Joslin scientists find surprising twist in PI 3-kinase molecule that may offer novel target for diabetes drugs
BOSTON, Mass. – March 28, 2010 - Biologists have long known that an enzyme called the PI 3-kinase is a crucial actor in the main molecular pathway for insulin signaling in cells. Researchers at Joslin Diabetes Center now have uncovered startling evidence that one of the proteins in this enzyme also drives a pathway with an opposite result—triggering a stress response that leads to insulin resistance.
Studies in cells and genetically modified mice show that the regulatory subunit of the PI 3-kinase, a protein called p85, works both ways, says C. Ronald Kahn, M.D., Head of the Joslin Section on Integrative Physiology and Metabolism, and senior author on a Nature Medicine paper reporting the discovery on March 28.
"The p85 protein has kind of a yin-yang effect, functioning both as an important link in insulin action and an important link to insulin resistance," he says.
PI 3-kinase is made up of two protein subunits, one being p85 and the other called p110, explains Dr. Kahn, who is also Mary K. Iacocca Professor of Medicine at Harvard Medical School.
"The p85 molecule is like Dr. Jekyll and Mr. Hyde," he says. "One end of the molecule binds to p110 forming a key pathway that is needed for the metabolic effects of insulin on glucose metabolism. The other end of p85 is doing mischief."
That end of p85 interacts with a protein known as XBP-1, helping XBP-1 journey to the cell nucleus, where it activates genes that promote a cell response known as the endoplasmic reticulum (ER) stress response.
Other studies have shown that the ER stress response, also called the unfolded protein response, is a major driver of insulin resistance, a precursor to type 2 diabetes.
"The result is that p85, a protein that is central to insulin action, also is playing a role in creating insulin resistance," says Dr. Kahn. "It's the balance of this protein with other proteins that allows it to be either optimal for insulin sensitivity or bad for insulin sensitivity."

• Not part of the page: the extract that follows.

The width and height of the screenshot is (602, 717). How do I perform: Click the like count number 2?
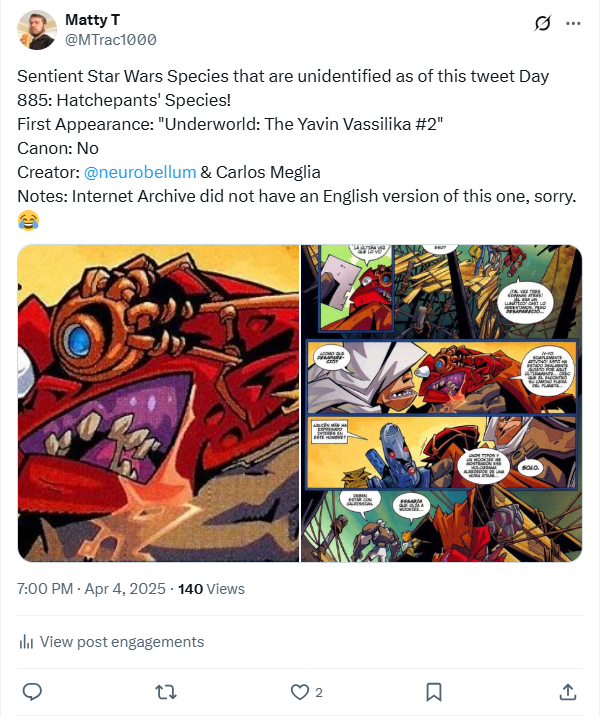(319, 692)
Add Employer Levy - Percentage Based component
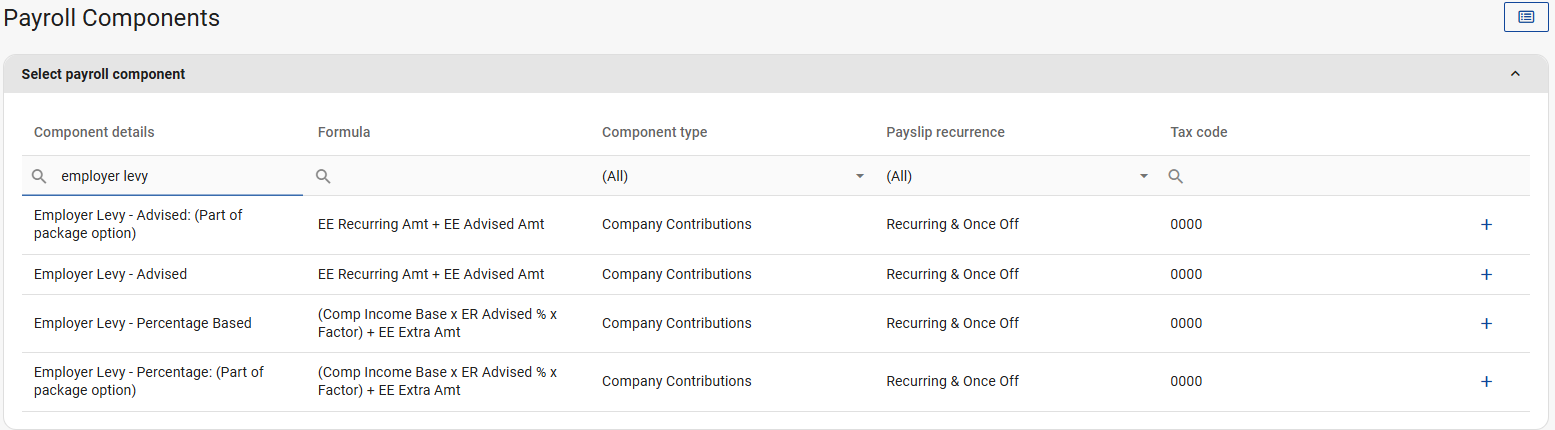The width and height of the screenshot is (1555, 430). [x=1485, y=324]
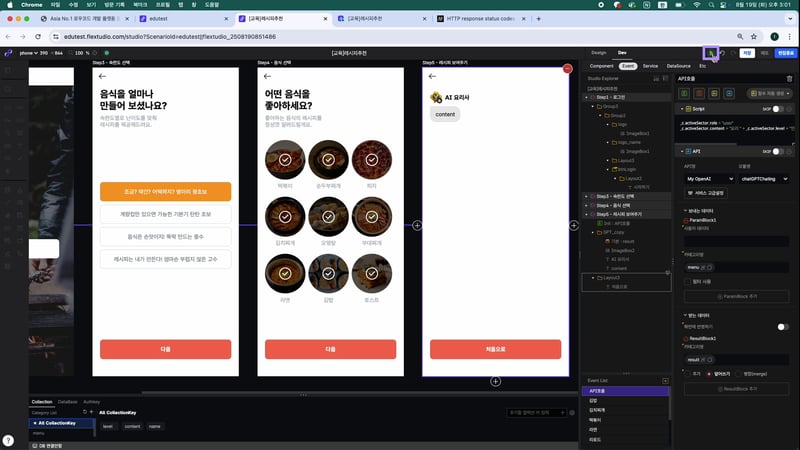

"Up until now, nobody had ever found a link between the ER stress response and insulin action," he adds. "Nobody ever envisioned that it was really a molecule in the insulin action pathway that was so critical to creating its own resistance!"
Understanding this interaction may provide novel targets for developing drugs that minimize insulin resistance, or that address the negative role that ER stress plays in many other diseases.
Among his lab's next steps, Dr. Kahn says, "we'll reduce the amount of p85 in cells, aiming to improve insulin sensitivity and protect against diabetes. p85 also is present in insulin-producing pancreatic beta cells, and we will also see if changing the level of p85 in beta cells will make them more resilient when stressed with high insulin demands like those from early type 2 diabetes."
Jonathon N. Winnay, a postdoctoral fellow in the Kahn lab, is lead author on the paper. Jeremie Boucher, Marcelo Mori and Kohjiro Ueki, also of the Kahn lab, contributed to the research. Lead funding was provided by the National Institutes of Health and the Iacocca Foundation.